In a bid to end the bitter battle between the Centre and the Delhi government, chief minister Arvind Kejriwal in his maiden Independence Day speech on Saturday pitched for synergy between the two in a set-up of cooperative federalism.
“I accept the AAP government has major differences with the central government, but there must be some working arrangement between the PM and the CM,” said Kejriwal, addressing a packed Chhatrasal Stadium even as heavy rain lashed the venue. “I tried to meet the Prime Minister over the issue but could not meet him. I will again try to meet him,” he added.
He requested the Modi government to set aside political vendetta and help him conduct the affairs of the state without becoming a hurdle in Delhi’s progress. “Differences are healthy in a democracy. But it is important to have synergy between the two as well.”
In his 40-minute speech, the CM ran through the AAP government’s ‘unprecedented’ achievements in the first six months, mainly in the social sectors and in curbing corruption, claiming that Delhi has an ‘honest chief minister, ministers and officials’.
But he did not touch upon the acrimony between his government and the lieutenant-governor over issues of administrative jurisdiction.
Referring to the compensation awarded to victims of the 1984 anti-Sikh riots, Kejriwal showered lavish praise on home minister Rajnath Singh, saying he wholeheartedly cooperated with his government on the issue.

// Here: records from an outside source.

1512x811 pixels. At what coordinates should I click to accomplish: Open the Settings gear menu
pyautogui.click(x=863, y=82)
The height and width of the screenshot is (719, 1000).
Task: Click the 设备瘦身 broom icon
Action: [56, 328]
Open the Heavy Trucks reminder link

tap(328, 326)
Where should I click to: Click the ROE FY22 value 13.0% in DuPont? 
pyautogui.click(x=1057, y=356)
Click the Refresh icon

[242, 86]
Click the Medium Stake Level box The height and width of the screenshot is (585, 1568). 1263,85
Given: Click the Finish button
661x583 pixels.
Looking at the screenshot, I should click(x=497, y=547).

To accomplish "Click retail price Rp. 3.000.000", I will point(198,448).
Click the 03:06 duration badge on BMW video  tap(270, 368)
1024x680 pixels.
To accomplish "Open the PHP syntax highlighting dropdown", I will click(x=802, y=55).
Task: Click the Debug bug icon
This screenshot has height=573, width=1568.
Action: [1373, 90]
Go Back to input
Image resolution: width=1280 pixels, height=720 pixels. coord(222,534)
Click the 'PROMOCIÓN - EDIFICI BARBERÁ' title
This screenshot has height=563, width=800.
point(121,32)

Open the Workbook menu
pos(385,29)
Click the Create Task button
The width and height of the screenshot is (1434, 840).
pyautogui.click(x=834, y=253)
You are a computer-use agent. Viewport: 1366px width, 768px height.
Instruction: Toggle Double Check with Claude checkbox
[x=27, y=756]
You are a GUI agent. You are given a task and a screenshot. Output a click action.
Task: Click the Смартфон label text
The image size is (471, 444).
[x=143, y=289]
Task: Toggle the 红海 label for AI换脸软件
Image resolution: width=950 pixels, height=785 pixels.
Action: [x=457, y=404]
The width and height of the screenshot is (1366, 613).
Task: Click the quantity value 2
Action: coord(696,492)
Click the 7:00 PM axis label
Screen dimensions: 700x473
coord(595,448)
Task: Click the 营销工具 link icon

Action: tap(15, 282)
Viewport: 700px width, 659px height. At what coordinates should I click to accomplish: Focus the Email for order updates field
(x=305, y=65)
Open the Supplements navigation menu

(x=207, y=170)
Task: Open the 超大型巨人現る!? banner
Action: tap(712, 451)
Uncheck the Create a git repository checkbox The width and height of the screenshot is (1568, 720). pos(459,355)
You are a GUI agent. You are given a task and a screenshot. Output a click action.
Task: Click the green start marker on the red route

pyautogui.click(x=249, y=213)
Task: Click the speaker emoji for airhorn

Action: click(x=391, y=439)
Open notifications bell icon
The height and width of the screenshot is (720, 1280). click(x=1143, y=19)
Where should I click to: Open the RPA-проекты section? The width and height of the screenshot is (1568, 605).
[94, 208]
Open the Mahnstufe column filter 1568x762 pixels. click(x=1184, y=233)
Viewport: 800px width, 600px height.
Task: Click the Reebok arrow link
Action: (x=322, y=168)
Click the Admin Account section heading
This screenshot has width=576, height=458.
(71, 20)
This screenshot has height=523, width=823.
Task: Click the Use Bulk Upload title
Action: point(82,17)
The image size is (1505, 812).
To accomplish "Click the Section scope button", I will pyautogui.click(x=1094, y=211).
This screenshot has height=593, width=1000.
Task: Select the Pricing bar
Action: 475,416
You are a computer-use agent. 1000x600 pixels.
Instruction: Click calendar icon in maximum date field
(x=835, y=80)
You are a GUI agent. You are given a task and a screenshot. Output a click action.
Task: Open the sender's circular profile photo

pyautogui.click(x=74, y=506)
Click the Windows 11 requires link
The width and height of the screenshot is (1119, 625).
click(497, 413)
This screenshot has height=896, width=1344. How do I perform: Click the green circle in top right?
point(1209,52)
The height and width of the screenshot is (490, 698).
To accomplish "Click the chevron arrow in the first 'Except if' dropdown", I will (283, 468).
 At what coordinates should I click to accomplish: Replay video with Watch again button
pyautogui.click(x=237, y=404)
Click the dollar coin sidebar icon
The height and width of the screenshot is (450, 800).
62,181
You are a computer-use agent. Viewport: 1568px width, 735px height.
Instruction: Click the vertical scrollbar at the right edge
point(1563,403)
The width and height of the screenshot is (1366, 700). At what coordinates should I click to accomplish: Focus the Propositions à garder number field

“Cheques will be distributed soon and I want the first cheque to be handed over by Rajnath Singh ji. He has assured us that the money for it will be given by the Centre,” he said adding that the family of victims would be given Rs 5 lakh each.
Highlighting that power tariff reduction had considerably eased people’s lives, he said the rates may further fall. He said this could come to fruition if the Centre gave Delhi the authority to ‘cancel’ the existing power purchase agreements with electricity generating companies, which was entered into by the Sheila Dikshit government. He also said the Capital was ‘power surplus’.